ORM is also present in urine, but with much lower concentrations than in serum, normally ORM accounts for about 1-5 % of total proteins in urine (<3 mg/L) (55, 56). Previous studies described slightly elevated u-ORM levels in diseases associated with chronic inflammatory activation, like autoimmune diseases, diabetes mellitus and cancer (57-60). U-ORM excretion can be elevated after acute inflammatory stimuli as well. Recently published data suggest that u-ORM could be a promising non-invasive marker for diagnosis of sepsis (61). About 100-times higher levels were found in sepsis than in controls, and SIRS patients showed 10-fold higher u-ORM levels than controls. U-ORM was referred to urinary creatinine levels and a cut off value at 6.75 mg/mmol with great sensitivity and specificity (94.7% and 90.0%, respectively) has been described for diagnosis of sepsis. The diagnostic accuracy of u-ORM for sepsis (AUC ROC: 0.954) was similar to PCT and higher than se-ORM. Furthermore, u-ORM levels correlated well with conventional inflammatory parameters. In this study, extremely elevated u-ORM levels were found in septic patients with dialysis requirement (61). Another paper demonstrated u-ORM above 40 mg/L as an early predictor for acute kidney injury after cardiac surgery in children (AUC ROC 0.87). U-ORM values were found to be strongly associated with severity of AKI (62).

In spite of the promising data, the exact mechanism of u-ORM elevation is not well explored. Local renal processes due to systemic inflammation could play a crucial role, since extrahepatic gene expression of ORM (leukocytes, endothelial cells, kidney, etc.) has been described (63). Furthermore, glomerular and tubular dysfunction also may have a pivotal part.

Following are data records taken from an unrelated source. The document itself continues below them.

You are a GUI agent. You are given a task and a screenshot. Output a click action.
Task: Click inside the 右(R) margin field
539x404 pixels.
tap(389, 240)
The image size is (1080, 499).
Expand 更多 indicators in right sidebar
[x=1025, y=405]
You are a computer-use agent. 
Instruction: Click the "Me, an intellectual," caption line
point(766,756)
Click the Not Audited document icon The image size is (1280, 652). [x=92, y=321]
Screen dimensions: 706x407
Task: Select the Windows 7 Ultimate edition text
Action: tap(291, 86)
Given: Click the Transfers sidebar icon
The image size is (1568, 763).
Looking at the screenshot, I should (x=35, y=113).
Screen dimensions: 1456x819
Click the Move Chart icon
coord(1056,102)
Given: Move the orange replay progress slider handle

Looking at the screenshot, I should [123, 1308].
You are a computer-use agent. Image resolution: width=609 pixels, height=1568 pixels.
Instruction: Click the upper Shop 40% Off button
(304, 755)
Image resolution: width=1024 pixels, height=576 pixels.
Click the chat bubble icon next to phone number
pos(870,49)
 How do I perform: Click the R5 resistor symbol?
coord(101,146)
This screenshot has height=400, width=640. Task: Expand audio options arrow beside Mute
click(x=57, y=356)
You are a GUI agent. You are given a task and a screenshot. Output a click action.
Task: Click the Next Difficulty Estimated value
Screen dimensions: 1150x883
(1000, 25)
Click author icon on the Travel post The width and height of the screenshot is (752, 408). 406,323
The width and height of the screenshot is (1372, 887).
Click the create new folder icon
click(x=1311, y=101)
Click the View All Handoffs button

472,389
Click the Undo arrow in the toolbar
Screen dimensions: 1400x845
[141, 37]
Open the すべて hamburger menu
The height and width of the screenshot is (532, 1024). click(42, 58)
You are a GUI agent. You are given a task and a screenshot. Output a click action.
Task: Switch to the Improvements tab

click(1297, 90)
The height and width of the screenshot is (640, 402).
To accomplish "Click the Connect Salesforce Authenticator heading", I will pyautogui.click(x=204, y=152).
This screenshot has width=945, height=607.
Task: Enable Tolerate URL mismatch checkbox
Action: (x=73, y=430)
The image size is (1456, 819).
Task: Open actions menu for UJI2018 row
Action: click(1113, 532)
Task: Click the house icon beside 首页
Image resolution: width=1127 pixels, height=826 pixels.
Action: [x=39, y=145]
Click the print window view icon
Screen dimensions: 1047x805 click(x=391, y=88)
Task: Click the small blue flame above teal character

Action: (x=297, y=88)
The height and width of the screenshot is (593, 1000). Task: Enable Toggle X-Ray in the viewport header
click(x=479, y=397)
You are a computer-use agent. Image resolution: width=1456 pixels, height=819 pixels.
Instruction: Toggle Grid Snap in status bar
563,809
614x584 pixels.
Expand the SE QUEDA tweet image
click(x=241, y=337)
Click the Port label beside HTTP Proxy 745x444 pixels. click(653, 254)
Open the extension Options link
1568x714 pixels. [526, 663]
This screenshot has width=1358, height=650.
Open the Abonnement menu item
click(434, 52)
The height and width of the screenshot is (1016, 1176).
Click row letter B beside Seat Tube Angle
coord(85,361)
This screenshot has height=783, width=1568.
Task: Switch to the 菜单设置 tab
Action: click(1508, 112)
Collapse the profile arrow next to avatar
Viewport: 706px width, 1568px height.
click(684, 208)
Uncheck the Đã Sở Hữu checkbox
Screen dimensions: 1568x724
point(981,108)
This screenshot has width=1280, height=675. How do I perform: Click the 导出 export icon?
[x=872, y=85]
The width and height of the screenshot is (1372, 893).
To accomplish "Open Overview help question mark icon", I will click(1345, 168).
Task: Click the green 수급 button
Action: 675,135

U-ORM seems to be a more sensitive marker of sepsis than se-ORM (Figure 6), providing clinically relevant information for real-time monitoring of inflammatory activation in a non-invasive manner.

Figure 6.

Serum orosomucoid (A) and urinary orosomucoid (B) levels in sepsis

Urinary orosomucoid levels are referred to urinary creatinine and expressed in mg/mmol. Based on (61).

CONCLUSION

The outcome of sepsis largely depends on early diagnosis and the earliest possible beginning of a consecutive adequate antibiotic therapy. For definitive diagnosis, identification of pathogens is still the gold standard however this approach quite often requires several hours or days leading to a delay in decision making.

Therefore, measurement of fast responding protein biomarkers of sepsis has gained a major focus in the last decades. Unfortunately, most of the protein biomarkers do not have proper specificity even if they possess better sensitivity. For the assessment of overall tissue damage, monitoring of the actin-scavenger system is a promising new entity. Urinary markers provide a non-invasive tool for real-time monitoring of septic processes. Orosomucoid determination in urine might be a novel possibility for the early recognition of systemic inflammation. Since sepsis is a heterogeneous clinical syndrome and not a definitive disease a single marker alone should never be satisfactory. Multi-marker approach and complex evaluation of the clinical signs and biomarkers should improve patient management at the bedside.